Supplied information:
*****

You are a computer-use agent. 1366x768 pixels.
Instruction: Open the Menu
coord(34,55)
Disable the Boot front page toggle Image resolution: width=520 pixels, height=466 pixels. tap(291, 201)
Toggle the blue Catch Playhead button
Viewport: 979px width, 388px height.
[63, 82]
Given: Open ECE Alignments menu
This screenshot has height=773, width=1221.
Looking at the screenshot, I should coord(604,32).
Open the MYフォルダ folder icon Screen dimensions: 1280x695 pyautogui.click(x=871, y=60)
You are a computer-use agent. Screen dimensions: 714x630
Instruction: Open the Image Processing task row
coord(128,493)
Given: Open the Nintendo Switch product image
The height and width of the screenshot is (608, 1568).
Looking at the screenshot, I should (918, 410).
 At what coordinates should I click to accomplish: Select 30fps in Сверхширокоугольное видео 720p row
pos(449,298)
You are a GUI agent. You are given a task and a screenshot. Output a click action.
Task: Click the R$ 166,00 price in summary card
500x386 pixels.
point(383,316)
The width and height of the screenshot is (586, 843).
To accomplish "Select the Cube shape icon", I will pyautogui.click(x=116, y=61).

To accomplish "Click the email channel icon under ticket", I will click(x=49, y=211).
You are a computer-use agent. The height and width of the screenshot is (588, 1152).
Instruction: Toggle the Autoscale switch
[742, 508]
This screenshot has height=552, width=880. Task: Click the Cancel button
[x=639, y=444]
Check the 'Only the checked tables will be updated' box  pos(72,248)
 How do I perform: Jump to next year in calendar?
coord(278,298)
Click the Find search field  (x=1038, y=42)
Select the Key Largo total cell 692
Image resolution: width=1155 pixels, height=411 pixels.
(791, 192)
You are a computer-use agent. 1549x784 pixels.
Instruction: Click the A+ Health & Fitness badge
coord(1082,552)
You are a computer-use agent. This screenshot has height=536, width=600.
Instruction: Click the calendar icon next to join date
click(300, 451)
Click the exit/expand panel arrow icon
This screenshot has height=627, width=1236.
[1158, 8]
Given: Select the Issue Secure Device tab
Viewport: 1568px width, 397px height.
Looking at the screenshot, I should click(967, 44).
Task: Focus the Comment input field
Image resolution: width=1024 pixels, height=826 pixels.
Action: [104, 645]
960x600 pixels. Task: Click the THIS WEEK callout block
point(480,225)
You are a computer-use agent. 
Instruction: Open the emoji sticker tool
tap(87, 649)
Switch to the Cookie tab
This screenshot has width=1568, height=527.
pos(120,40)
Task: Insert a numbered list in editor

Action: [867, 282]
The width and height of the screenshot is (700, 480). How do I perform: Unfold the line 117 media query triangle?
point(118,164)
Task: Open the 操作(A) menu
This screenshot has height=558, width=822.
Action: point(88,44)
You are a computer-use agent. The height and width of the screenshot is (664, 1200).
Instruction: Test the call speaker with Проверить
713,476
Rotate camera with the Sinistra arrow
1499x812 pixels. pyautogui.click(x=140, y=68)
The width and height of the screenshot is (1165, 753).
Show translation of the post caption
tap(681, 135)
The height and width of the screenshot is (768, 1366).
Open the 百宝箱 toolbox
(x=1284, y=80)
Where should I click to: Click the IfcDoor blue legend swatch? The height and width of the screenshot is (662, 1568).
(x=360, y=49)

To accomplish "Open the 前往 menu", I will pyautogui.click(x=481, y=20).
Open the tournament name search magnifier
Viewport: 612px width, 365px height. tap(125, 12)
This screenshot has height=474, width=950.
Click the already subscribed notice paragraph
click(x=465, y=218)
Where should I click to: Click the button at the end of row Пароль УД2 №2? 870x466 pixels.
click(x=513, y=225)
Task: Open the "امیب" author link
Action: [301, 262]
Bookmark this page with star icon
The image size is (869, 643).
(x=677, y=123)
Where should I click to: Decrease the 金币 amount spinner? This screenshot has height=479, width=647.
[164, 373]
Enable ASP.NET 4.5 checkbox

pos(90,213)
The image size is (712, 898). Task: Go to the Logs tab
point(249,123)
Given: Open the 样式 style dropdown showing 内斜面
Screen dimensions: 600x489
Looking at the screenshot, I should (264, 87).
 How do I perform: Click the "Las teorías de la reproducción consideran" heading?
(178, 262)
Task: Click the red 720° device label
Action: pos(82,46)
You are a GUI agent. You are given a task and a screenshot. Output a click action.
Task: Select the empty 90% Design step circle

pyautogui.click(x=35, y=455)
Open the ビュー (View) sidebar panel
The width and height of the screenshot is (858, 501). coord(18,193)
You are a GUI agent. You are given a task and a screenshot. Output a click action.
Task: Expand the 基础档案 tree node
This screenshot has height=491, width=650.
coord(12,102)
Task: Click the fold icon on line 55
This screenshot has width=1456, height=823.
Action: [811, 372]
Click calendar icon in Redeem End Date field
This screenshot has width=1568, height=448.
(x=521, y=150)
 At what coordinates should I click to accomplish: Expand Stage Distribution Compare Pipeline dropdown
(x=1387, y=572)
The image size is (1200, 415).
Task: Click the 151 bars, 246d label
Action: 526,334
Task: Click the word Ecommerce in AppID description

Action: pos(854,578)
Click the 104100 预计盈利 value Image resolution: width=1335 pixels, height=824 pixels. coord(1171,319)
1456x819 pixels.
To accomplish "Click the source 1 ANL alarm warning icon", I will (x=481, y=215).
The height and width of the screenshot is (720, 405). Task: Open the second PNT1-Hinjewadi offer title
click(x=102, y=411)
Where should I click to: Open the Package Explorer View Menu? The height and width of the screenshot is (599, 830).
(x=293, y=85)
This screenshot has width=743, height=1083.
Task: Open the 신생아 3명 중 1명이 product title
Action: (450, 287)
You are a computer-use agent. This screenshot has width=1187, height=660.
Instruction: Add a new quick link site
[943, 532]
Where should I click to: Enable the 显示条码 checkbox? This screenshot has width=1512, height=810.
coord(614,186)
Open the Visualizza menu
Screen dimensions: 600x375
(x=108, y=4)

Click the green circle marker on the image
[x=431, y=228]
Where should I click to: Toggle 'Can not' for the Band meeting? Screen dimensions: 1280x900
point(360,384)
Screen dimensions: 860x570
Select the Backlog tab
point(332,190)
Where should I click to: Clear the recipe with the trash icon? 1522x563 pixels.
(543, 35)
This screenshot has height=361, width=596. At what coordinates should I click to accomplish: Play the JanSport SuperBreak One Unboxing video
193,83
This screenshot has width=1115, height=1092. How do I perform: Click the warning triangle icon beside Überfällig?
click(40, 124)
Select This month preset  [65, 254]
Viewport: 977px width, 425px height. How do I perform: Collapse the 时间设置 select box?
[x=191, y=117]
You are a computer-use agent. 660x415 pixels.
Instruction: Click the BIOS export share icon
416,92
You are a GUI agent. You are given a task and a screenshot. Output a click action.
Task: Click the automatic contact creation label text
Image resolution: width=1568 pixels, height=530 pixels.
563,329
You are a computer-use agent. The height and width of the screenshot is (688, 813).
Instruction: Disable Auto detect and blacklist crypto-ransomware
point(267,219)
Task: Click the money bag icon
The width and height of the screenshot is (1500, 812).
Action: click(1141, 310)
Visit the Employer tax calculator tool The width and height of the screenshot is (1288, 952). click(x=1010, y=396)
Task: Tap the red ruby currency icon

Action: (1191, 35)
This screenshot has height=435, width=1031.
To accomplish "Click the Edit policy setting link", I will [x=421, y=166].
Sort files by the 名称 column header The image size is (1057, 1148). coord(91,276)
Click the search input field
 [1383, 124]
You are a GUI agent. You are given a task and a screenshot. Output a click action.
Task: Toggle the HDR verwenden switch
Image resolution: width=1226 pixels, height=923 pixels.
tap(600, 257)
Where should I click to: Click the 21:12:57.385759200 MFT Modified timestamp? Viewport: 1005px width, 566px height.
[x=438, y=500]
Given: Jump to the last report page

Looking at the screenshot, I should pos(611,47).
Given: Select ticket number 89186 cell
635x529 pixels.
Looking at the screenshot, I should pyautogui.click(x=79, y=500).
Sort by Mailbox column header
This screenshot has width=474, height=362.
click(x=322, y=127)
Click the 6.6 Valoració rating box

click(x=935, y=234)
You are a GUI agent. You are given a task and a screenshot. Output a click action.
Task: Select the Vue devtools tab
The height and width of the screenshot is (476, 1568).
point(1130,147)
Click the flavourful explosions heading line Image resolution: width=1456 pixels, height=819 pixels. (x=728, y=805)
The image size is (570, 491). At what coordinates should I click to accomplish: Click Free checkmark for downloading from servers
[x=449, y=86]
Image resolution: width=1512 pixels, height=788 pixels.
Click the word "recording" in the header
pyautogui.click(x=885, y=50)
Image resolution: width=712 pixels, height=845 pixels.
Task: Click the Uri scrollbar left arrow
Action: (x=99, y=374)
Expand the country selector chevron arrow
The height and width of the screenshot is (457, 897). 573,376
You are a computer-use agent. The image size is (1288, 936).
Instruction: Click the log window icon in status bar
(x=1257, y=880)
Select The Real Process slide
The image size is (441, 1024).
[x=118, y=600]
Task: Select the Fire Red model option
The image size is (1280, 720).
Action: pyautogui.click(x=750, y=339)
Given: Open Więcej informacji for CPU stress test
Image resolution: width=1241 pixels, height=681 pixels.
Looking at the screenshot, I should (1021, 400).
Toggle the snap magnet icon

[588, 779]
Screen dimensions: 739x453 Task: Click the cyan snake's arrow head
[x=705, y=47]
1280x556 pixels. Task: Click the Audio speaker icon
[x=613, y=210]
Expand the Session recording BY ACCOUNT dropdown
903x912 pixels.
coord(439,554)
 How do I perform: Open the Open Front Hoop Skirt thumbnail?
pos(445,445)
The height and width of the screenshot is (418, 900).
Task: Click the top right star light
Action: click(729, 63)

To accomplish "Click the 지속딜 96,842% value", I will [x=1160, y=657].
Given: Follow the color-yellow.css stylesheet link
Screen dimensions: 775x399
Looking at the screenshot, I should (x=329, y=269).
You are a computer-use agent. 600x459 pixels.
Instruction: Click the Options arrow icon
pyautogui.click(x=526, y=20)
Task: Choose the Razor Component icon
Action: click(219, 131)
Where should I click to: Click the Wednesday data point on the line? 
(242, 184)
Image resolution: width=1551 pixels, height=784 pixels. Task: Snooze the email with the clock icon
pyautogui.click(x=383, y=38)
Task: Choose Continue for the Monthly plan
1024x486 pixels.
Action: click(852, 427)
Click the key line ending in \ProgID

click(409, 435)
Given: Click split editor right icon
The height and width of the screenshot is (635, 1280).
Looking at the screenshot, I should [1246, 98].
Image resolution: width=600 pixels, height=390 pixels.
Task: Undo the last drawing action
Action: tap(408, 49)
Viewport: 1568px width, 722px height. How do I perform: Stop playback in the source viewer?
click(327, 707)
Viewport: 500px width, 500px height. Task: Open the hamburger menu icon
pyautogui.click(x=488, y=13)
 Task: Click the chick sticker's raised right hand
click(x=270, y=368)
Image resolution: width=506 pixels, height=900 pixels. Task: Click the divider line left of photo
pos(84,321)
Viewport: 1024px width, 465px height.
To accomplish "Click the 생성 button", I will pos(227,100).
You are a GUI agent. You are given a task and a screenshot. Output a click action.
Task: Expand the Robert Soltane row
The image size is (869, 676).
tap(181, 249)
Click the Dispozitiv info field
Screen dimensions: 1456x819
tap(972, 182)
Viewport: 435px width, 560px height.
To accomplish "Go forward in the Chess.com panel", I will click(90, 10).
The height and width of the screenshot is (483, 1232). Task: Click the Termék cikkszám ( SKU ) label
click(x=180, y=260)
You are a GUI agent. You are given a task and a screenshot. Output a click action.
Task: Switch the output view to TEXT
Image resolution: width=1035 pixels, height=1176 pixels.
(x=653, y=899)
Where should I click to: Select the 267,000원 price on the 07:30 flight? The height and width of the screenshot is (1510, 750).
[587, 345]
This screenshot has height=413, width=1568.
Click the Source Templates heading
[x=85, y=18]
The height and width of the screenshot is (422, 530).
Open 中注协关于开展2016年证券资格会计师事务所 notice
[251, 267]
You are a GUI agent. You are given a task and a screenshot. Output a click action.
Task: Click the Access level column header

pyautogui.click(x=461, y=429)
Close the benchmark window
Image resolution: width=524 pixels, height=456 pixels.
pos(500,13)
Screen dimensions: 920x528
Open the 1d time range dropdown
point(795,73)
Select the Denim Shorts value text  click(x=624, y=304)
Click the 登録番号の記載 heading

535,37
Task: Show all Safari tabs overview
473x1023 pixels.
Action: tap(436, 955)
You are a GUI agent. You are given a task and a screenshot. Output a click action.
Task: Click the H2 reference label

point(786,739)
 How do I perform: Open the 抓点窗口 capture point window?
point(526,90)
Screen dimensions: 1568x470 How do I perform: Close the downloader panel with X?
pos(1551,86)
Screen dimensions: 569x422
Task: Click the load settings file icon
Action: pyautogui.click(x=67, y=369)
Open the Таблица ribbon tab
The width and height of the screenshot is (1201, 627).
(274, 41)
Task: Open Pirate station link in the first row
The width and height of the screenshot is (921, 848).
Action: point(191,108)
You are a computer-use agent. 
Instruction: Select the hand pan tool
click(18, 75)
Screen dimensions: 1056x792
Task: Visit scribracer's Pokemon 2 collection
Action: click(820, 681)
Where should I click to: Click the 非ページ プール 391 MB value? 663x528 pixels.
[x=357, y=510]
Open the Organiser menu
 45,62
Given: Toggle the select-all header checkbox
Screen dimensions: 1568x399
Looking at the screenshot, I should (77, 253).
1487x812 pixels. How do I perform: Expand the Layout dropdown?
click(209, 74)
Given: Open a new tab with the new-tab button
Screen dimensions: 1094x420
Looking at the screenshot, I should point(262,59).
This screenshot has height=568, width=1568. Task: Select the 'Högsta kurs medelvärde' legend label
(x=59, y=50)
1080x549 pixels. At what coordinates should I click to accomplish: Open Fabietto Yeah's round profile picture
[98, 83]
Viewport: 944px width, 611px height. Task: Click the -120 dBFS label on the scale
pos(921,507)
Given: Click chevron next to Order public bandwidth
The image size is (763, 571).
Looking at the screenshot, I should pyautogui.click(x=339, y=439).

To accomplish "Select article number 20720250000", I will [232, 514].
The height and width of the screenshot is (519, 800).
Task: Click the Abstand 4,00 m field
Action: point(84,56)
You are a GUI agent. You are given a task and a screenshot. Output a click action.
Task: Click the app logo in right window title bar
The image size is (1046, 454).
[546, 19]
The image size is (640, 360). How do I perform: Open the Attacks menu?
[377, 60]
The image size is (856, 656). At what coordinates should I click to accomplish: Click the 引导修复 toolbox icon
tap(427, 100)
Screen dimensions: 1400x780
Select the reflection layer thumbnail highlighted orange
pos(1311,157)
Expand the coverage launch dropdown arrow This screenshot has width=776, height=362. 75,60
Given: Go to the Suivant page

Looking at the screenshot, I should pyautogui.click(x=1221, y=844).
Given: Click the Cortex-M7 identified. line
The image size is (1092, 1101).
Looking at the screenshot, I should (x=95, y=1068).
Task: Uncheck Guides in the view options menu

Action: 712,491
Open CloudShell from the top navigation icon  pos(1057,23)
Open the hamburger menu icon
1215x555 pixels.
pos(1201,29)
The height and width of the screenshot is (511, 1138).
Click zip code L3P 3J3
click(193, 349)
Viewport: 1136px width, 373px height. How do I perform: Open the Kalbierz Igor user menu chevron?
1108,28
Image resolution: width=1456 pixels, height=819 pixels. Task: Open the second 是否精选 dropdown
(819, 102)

*****

Exercise aim:
Your task is to copy each line of the material that contains the word "ticket".

Your response:
To accomplish "Click the email channel icon under ticket", I will click(x=49, y=211).
Given: Select ticket number 89186 cell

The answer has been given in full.